Conclusion: Why Tolerate Conscience?

The title of this article is an amphibology. By it, we want to ask Leiter two questions, slightly different from the one he asks in the title of his book, Why Tolerate religion? First, Leiter maintains that while there is nothing special about religion, conscience should be the object of toleration. However, in section “Religion and Conscience”, we argued that Leiter is hard-pressed to distinguish between religious and secular claims of conscience. But then, why should secular conscience be tolerated when it exhibits exactly the same features as religion (namely, categoricity, existential consolation and insulation from empirical evidence)? Although he spends much time and effort defining religion, Leiter does not tell us what exactly in conscience, whether it is secular or religious, is worthy of toleration.
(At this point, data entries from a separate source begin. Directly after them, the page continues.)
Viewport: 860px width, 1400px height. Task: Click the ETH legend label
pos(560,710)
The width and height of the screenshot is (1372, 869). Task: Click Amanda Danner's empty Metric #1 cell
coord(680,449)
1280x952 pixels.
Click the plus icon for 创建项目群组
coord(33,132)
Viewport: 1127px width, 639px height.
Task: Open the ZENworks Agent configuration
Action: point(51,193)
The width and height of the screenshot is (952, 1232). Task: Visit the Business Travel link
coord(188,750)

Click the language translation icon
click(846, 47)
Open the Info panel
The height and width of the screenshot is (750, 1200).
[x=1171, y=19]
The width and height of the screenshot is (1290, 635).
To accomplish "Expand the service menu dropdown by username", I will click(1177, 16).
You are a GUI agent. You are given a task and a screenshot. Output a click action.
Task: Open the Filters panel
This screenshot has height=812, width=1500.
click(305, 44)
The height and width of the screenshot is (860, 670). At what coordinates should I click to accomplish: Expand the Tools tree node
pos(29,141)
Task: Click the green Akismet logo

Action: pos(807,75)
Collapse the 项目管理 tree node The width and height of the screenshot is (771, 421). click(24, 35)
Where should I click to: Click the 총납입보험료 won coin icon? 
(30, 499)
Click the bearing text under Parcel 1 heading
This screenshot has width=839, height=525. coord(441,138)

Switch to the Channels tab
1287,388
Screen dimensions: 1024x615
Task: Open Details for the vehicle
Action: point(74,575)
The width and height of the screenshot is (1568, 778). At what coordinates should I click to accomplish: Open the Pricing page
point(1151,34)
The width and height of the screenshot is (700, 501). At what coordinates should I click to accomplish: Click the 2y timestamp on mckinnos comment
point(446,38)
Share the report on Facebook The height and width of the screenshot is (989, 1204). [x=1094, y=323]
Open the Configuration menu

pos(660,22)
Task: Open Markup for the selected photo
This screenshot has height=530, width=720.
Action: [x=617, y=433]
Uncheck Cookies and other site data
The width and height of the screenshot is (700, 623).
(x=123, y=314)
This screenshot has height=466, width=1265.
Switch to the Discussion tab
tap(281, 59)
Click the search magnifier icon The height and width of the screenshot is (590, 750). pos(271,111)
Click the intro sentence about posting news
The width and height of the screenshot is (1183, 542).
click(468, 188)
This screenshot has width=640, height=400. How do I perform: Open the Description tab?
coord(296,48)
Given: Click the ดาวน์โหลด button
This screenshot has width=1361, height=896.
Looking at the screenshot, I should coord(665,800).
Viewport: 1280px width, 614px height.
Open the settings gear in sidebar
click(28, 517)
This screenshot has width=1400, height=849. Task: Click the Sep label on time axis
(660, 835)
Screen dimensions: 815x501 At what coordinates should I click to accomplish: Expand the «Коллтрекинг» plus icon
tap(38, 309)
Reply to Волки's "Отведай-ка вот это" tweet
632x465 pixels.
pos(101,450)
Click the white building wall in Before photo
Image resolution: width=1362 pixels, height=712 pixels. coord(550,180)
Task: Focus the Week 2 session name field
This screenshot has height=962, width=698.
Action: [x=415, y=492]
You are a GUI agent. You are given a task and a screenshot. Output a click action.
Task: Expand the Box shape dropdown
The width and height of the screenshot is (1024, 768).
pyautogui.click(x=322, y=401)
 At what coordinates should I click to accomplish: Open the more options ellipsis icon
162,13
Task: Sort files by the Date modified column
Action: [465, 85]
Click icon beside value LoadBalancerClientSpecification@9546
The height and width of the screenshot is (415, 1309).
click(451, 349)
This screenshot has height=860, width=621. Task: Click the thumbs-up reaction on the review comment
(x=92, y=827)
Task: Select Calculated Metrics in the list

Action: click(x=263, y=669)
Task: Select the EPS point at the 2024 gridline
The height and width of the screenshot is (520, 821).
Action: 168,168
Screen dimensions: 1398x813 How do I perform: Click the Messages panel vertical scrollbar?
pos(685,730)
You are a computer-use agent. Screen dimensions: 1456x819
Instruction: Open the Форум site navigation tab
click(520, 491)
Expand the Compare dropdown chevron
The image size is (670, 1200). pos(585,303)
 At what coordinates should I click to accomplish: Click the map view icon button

Should we tolerate conscience because conscientious beliefs make categorical demands, because they are central to individuals’ identities, because people are happier when they are able to live in accordance with their consciences, or because of something else? In other words, why tolerate conscience? Second, in section “Toleration, Respect and Exemptions”, we contrasted classical theories of toleration as non-interference with individuals’ private choices and theories of legal exemptions. We argued that, by addressing the issues raised by special religious exemptions only through the lenses of toleration (and appraisal respect), Leiter misses the point of exemptions. His approach seems to be question-begging. Of course principled toleration does not offer reasons to single out religion as the sole recipient of legal exemptions: it does not provide a justification for exemptions in the first place. Why does Leiter assume that toleration is the most salient political concept to discuss the legitimacy of practices of legal exemptions for religious and secular claims of conscience? Indeed, why tolerate conscience?